Forced relocations tighten China’s grip on Tibet ~ COMMUNISTS ALSO HOPE TO NAME THE NEXT DALAI LAMA

By Tim Johnson
MCCLATCHY NEWSPAPERS
Kentucky.com

ZENGSHOL, Tibet — Sun, May. 06, 2007

In a sweeping campaign that recalls the
socialist engineering of an earlier era, the
Chinese government has relocated some
250,000 Tibetans — nearly one-tenth of the
population — from scattered rural hamlets
to new “socialist villages,” ordering them
to build new housing largely at their own
expense and without their consent.

The government calls the year-old project
the “comfortable housing program.” Its
stated aim is to present a more modern
face for the ancient region that China has
controlled since 1950.

It claims that the new housing on main
roads, sometimes only a mile from previous
homes, will enable small farmers and
herders to have access to schools and jobs,
as well as better health care and hygiene.
But the broader aim seems to be remaking
Tibet — a region with its own culture,
language and religious traditions — in
order to have firmer political control over
its population. It comes as China prepares
for an influx of millions of tourists in the
run-up to next year’s Summer Olympic
Games.

A vital element in the strategy is to
displace a revered leader, the Dalai Lama,
now 71, who won a Nobel Peace Prize for
advocating resistance to the communist
government. The government hopes to
name a successor after he dies. In the
meantime it has opened the gates of Tibet
to greater numbers of ethnic Han Chinese,
and has tightened control of religious
activity.

It’s pouring hundreds of millions of dollars
into road-building and development
projects in Tibet, boosting the economy,
maintaining a large military presence and
keeping close tabs on the citizenry through
a vast security apparatus of cameras and
informants on urban streets and in the
monasteries.

Some Tibetans, including farmers
interviewed in the village of Zengshol, say
they’re happy to be in better quarters than
their primitive, ancestral homes of mud
brick. In other villages, Chinese escorts
prevented a visiting reporter from
speaking with residents.

Other than a state media account that
proclaimed that “beaming smiles” were
“fixed on the faces of farmers and herders”
as they built and moved into new housing
in what it called “socialist villages,” the
Chinese news media have given almost no
coverage to the forced relocation.

Foreign reporters, under tight strictures
that largely prevent them from traveling to
Tibet except on once-a-year trips under
Foreign Ministry guidance, risk being
removed from the region if they openly
interview people. This report was prepared
while undertaking tourism in Tibet.

The first critical account of the remaking of
the Tibetan landscape came from New
York-based Human Rights Watch. It quoted
Tibetans who had fled the country,
trekking across the Himalayan mountains
into Nepal.

On several trips outside Lhasa last month,
a McClatchy reporter traversed 800 miles
of roads and witnessed the forced
transformation of the countryside.

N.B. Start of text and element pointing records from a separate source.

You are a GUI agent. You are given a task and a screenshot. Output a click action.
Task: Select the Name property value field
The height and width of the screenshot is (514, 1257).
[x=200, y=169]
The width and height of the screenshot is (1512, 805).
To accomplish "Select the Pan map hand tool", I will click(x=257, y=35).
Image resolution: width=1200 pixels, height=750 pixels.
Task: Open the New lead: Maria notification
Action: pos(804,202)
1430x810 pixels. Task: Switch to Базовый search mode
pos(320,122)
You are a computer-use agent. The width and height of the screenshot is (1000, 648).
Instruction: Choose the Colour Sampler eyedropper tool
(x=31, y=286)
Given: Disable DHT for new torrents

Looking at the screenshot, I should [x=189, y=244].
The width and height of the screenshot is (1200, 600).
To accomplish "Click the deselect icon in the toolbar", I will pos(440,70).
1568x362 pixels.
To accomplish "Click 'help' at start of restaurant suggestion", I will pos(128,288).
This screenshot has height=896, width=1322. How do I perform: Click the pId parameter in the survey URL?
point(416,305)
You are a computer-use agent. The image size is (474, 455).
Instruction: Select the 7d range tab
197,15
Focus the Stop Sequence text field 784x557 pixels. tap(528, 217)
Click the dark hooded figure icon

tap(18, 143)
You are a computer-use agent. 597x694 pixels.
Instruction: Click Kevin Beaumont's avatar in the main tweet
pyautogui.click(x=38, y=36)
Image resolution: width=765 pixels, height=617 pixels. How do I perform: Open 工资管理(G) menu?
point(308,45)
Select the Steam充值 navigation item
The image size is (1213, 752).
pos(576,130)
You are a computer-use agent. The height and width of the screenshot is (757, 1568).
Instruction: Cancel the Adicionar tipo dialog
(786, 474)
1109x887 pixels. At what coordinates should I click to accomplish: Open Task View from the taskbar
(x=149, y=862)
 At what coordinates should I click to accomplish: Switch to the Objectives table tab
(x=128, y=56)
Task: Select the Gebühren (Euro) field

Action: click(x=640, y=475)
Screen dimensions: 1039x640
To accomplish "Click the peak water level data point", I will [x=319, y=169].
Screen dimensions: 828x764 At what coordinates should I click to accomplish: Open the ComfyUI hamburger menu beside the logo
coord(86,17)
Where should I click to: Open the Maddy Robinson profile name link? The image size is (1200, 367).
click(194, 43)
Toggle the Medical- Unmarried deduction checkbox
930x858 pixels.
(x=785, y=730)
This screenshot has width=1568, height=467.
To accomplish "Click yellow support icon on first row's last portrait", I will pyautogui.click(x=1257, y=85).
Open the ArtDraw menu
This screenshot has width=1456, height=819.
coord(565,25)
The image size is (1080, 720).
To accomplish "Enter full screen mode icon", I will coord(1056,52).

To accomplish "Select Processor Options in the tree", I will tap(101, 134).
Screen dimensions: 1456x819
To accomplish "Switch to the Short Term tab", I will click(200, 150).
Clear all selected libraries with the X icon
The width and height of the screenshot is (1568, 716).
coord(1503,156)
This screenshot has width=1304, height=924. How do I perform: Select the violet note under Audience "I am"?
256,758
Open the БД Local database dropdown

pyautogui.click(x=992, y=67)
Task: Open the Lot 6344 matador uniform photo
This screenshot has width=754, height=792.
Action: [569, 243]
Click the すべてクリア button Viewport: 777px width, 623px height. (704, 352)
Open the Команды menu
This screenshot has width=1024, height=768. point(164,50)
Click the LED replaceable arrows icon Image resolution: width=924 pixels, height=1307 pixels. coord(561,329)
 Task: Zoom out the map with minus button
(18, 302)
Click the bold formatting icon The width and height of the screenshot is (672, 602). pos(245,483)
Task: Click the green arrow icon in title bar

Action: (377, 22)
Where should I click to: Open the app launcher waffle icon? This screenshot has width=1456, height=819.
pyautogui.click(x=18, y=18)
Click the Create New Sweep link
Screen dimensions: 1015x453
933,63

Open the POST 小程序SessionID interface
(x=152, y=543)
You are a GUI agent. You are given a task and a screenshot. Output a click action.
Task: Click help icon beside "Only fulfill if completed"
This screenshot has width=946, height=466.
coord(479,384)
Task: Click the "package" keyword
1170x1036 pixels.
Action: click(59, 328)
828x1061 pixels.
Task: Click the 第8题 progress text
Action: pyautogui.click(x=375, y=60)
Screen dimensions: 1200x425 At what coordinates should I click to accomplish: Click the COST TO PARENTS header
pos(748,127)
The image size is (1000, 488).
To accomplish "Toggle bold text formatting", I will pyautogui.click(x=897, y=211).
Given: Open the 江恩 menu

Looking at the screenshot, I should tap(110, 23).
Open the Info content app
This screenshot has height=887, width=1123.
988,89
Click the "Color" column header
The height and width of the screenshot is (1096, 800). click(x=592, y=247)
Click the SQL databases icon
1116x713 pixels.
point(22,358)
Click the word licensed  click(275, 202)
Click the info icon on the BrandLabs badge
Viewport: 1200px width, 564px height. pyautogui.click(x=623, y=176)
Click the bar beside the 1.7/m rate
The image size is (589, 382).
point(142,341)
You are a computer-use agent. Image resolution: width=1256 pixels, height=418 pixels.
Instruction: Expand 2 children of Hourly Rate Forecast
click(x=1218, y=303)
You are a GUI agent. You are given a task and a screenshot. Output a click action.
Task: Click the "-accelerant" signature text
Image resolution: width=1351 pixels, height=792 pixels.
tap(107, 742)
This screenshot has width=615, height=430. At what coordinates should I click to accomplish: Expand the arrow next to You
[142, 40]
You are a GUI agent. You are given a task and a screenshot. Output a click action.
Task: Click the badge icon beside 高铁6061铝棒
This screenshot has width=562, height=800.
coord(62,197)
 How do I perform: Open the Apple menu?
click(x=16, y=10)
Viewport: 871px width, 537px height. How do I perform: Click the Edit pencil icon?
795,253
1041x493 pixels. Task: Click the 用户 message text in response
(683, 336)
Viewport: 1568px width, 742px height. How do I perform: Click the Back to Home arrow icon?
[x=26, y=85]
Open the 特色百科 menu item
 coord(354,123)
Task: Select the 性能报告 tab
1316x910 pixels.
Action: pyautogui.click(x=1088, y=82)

In the
new settlements, cookie-cutter houses,
striking in their uniformity, lined the roads
at regular intervals. The settlements varied
in size but were mostly towns, larger than
the abandoned villages. The red flag of
China flew atop every house.

In Zengshol, the faces weren’t exactly
beaming, but the farmers were reluctant to
voice complaints.

Some experts say the relocations have
lifted up the impoverished peasantry and
could bring prosperity. “It’s created a
building boom,” said Melvyn C. Goldstein, a
social anthropologist and expert on Tibet
at Case Western Reserve University in
Cleveland. “I think it’s phenomenally
successful, more than I would’ve believed.”

Human Rights Watch’s witnesses told a
different story.

Peasants must take out loans of several
thousand dollars to pay for the houses,
which cost an average of $6,000, even
though annual rural incomes hover around
$320 in the deeply impoverished region.

“None of those interviewed reported being
given the right to challenge or refuse
participation in the campaign,” the
advocacy group said.

 

 

This entry was posted on Sunday, May 6th, 2007 at 3:27 PM and filed under Articles, Asia (incl. Southern Asia), Human Interest. Follow comments here with the RSS 2.0 feed. Skip to the end and leave a response. Trackbacks are closed.

One Response to “Forced relocations tighten China’s grip on Tibet ~ COMMUNISTS ALSO HOPE TO NAME THE NEXT DALAI LAMA”

  1. Barbara DiSalvia said:

    I just had to add ~ Please do NOT support the Olympics … the Chinese (Government & Country) cannot be trusted. IF you should do one small thing wrong (that may be alright in our country) you may be thrown in prison and never heard from again, that is what they are doing to innocent Tibetans.